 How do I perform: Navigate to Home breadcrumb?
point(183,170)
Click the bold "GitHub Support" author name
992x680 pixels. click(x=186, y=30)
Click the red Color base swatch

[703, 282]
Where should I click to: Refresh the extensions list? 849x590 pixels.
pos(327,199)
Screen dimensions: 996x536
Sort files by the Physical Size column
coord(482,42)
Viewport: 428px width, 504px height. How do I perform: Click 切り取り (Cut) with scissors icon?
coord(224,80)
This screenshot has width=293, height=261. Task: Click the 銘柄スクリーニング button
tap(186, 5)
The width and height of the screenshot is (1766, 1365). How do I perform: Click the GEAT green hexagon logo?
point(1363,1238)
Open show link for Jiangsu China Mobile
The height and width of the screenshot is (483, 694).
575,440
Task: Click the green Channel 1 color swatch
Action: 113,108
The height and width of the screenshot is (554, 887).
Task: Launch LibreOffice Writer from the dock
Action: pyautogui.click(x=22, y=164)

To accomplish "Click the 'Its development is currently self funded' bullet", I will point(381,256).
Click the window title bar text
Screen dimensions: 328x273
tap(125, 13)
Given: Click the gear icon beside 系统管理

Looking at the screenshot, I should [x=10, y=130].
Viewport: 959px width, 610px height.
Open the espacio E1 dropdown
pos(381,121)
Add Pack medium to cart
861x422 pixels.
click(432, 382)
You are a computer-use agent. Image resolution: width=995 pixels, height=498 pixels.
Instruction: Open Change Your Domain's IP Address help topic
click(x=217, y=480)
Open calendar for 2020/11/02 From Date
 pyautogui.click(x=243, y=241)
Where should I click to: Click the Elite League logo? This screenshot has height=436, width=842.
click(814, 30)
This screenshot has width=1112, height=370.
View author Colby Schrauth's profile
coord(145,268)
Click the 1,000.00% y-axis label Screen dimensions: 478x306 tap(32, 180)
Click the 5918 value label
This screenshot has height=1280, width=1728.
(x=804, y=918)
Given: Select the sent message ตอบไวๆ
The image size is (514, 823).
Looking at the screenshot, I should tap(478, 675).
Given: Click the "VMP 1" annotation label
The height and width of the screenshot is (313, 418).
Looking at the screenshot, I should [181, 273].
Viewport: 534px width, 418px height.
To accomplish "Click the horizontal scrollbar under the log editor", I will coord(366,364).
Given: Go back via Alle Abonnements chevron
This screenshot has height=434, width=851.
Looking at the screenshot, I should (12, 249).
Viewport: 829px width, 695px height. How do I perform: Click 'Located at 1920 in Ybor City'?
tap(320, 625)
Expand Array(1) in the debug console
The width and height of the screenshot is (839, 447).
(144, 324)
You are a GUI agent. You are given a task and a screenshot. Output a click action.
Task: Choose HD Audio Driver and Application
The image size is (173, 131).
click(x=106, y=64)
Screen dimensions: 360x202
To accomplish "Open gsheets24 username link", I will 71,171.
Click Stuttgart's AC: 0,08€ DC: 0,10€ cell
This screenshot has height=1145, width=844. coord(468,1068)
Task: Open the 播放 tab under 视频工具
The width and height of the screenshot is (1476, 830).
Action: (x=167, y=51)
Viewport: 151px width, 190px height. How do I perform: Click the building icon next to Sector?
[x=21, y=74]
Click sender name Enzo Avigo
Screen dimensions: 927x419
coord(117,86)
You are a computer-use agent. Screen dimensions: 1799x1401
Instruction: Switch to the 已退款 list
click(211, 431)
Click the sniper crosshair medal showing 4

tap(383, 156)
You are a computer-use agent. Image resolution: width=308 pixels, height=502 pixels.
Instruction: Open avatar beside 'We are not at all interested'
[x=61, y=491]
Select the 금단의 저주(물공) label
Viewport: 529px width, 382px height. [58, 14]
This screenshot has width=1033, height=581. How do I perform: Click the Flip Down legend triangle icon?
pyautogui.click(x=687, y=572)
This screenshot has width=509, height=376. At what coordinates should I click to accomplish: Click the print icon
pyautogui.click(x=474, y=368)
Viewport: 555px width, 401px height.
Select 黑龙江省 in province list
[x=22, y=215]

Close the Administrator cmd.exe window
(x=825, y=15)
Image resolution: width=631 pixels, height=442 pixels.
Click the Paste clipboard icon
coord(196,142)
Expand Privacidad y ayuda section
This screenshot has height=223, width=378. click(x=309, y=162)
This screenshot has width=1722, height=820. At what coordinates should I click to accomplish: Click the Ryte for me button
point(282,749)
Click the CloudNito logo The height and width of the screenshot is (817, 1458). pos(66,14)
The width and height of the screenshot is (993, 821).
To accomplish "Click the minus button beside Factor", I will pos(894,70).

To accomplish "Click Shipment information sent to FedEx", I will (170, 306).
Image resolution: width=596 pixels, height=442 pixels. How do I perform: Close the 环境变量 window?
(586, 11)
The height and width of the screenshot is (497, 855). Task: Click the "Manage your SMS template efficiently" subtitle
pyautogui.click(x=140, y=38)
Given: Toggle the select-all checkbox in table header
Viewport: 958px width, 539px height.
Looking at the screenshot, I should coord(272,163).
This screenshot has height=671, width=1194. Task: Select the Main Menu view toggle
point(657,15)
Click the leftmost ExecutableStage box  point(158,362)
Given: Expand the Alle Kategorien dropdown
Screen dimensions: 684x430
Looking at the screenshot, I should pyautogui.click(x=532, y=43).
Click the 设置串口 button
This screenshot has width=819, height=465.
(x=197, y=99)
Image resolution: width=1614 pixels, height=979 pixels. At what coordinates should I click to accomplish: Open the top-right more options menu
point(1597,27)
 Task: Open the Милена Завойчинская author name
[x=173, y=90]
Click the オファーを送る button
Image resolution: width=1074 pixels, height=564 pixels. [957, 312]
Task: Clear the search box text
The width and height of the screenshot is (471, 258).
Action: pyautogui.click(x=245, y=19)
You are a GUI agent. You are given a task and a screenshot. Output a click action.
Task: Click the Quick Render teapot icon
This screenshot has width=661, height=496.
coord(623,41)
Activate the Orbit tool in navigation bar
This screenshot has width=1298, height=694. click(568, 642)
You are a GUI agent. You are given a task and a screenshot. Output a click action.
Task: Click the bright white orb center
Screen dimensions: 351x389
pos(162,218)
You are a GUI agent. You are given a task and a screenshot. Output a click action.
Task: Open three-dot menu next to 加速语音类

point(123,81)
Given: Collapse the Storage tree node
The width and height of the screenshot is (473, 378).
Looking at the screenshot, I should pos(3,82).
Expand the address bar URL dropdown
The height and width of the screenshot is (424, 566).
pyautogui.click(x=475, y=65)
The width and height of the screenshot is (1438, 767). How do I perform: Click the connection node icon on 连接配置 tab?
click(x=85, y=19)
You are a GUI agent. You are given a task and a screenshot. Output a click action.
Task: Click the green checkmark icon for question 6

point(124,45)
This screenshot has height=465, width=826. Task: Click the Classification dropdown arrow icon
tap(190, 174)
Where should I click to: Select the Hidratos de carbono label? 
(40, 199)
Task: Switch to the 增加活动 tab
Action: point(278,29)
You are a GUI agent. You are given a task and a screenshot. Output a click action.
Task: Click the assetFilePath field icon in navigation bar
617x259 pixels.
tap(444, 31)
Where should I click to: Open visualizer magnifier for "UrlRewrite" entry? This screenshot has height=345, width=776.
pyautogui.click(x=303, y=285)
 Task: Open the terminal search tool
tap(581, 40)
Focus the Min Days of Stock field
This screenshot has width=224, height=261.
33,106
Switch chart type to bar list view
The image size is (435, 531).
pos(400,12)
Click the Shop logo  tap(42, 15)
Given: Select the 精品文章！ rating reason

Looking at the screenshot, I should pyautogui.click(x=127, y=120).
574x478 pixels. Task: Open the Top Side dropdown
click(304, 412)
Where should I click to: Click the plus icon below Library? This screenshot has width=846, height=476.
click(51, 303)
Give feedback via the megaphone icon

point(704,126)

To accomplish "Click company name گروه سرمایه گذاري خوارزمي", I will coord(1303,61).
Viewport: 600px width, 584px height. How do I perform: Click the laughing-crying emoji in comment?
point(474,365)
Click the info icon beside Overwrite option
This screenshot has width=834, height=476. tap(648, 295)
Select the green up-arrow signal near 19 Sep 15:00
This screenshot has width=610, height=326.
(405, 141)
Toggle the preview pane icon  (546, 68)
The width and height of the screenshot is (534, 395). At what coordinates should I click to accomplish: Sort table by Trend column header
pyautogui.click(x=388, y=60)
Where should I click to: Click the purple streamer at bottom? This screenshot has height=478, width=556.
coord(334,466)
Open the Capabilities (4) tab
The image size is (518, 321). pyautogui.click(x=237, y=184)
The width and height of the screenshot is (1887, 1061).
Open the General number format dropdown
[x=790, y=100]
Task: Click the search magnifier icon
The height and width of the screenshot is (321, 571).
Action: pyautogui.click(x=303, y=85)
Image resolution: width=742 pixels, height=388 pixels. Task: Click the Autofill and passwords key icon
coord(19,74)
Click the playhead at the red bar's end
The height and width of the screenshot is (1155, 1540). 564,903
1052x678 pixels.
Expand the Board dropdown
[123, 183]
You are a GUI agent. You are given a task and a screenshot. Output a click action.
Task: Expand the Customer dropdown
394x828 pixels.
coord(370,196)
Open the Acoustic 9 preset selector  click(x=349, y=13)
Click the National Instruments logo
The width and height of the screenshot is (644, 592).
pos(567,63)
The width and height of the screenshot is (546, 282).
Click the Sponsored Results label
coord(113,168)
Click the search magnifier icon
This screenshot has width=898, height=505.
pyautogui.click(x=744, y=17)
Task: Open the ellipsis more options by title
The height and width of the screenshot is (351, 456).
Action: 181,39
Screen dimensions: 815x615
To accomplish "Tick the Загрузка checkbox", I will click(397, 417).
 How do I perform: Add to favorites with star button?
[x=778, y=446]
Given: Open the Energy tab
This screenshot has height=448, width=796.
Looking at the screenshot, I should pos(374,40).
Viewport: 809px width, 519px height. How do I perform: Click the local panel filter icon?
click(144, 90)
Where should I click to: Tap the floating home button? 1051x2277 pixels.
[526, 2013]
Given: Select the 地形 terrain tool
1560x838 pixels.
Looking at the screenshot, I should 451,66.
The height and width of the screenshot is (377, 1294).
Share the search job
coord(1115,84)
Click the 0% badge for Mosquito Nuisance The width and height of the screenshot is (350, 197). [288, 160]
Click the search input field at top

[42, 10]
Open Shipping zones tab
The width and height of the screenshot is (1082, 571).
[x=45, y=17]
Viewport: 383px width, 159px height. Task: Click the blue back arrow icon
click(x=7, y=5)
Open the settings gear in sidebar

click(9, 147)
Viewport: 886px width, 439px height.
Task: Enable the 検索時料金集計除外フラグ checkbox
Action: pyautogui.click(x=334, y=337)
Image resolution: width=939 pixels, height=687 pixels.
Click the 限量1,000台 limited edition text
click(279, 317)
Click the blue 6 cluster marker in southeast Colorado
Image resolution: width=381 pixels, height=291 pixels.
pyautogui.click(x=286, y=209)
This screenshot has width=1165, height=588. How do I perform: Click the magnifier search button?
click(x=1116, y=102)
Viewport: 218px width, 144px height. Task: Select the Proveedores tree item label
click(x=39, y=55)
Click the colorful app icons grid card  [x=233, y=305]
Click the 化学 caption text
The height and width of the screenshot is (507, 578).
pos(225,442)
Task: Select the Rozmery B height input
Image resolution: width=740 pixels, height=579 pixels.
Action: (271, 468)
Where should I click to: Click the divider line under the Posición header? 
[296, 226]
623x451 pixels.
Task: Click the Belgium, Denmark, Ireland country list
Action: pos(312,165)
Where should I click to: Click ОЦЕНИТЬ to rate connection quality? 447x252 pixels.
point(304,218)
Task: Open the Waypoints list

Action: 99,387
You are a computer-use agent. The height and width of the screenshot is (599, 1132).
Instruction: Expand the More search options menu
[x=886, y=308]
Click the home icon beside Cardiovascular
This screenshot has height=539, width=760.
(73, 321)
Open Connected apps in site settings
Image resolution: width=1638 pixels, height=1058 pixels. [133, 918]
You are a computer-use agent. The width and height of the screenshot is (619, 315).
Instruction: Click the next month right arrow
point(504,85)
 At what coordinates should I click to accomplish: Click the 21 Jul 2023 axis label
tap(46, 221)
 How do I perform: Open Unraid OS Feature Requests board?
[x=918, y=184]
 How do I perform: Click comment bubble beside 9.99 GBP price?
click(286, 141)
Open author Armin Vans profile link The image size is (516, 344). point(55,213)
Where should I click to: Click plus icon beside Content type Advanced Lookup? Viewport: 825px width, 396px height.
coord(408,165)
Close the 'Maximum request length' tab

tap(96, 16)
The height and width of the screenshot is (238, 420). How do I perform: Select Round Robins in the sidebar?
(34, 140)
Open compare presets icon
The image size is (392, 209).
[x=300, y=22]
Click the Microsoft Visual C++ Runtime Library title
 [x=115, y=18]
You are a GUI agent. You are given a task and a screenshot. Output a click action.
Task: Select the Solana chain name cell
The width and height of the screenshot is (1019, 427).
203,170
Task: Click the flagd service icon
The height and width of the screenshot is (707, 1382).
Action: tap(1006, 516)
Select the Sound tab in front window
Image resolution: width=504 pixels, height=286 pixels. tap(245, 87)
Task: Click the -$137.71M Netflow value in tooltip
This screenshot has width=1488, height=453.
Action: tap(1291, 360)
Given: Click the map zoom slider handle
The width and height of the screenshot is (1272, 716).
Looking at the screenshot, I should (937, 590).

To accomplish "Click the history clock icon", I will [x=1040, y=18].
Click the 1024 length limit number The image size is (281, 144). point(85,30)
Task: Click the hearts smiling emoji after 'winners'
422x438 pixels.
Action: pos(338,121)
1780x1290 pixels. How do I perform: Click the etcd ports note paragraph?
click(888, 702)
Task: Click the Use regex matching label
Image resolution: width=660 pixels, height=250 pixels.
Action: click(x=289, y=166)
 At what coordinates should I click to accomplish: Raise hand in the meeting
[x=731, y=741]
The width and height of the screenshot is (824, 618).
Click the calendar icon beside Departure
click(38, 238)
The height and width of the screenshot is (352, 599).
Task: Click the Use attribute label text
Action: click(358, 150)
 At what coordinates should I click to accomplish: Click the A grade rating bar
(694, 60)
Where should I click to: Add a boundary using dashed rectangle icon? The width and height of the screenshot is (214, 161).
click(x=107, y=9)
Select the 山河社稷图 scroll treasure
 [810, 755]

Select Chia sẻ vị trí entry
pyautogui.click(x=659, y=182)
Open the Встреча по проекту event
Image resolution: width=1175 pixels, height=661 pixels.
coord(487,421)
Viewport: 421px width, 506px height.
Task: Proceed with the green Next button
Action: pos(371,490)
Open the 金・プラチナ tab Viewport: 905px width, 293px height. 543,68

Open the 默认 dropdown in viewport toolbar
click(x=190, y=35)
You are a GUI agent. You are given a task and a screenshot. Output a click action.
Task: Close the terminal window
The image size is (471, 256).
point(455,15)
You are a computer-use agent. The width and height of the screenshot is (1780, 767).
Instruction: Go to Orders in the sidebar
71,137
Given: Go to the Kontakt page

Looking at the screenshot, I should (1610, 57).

= = =

### What the task asks
Retype the part of the material that opens with the line containing "Click the home icon beside Cardiovascular" and closes with the line containing "Action: pos(338,121)", reproducing every line between them with no changes.

### Finished task
Click the home icon beside Cardiovascular
This screenshot has height=539, width=760.
(73, 321)
Open Connected apps in site settings
Image resolution: width=1638 pixels, height=1058 pixels. [133, 918]
You are a computer-use agent. The width and height of the screenshot is (619, 315).
Instruction: Click the next month right arrow
point(504,85)
 At what coordinates should I click to accomplish: Click the 21 Jul 2023 axis label
tap(46, 221)
 How do I perform: Open Unraid OS Feature Requests board?
[x=918, y=184]
 How do I perform: Click comment bubble beside 9.99 GBP price?
click(286, 141)
Open author Armin Vans profile link The image size is (516, 344). point(55,213)
Where should I click to: Click plus icon beside Content type Advanced Lookup? Viewport: 825px width, 396px height.
coord(408,165)
Close the 'Maximum request length' tab

tap(96, 16)
The height and width of the screenshot is (238, 420). How do I perform: Select Round Robins in the sidebar?
(34, 140)
Open compare presets icon
The image size is (392, 209).
[x=300, y=22]
Click the Microsoft Visual C++ Runtime Library title
 [x=115, y=18]
You are a GUI agent. You are given a task and a screenshot. Output a click action.
Task: Select the Solana chain name cell
The width and height of the screenshot is (1019, 427).
203,170
Task: Click the flagd service icon
The height and width of the screenshot is (707, 1382).
Action: tap(1006, 516)
Select the Sound tab in front window
Image resolution: width=504 pixels, height=286 pixels. tap(245, 87)
Task: Click the -$137.71M Netflow value in tooltip
This screenshot has width=1488, height=453.
Action: tap(1291, 360)
Given: Click the map zoom slider handle
The width and height of the screenshot is (1272, 716).
Looking at the screenshot, I should (937, 590).

To accomplish "Click the history clock icon", I will [x=1040, y=18].
Click the 1024 length limit number The image size is (281, 144). point(85,30)
Task: Click the hearts smiling emoji after 'winners'
422x438 pixels.
Action: pos(338,121)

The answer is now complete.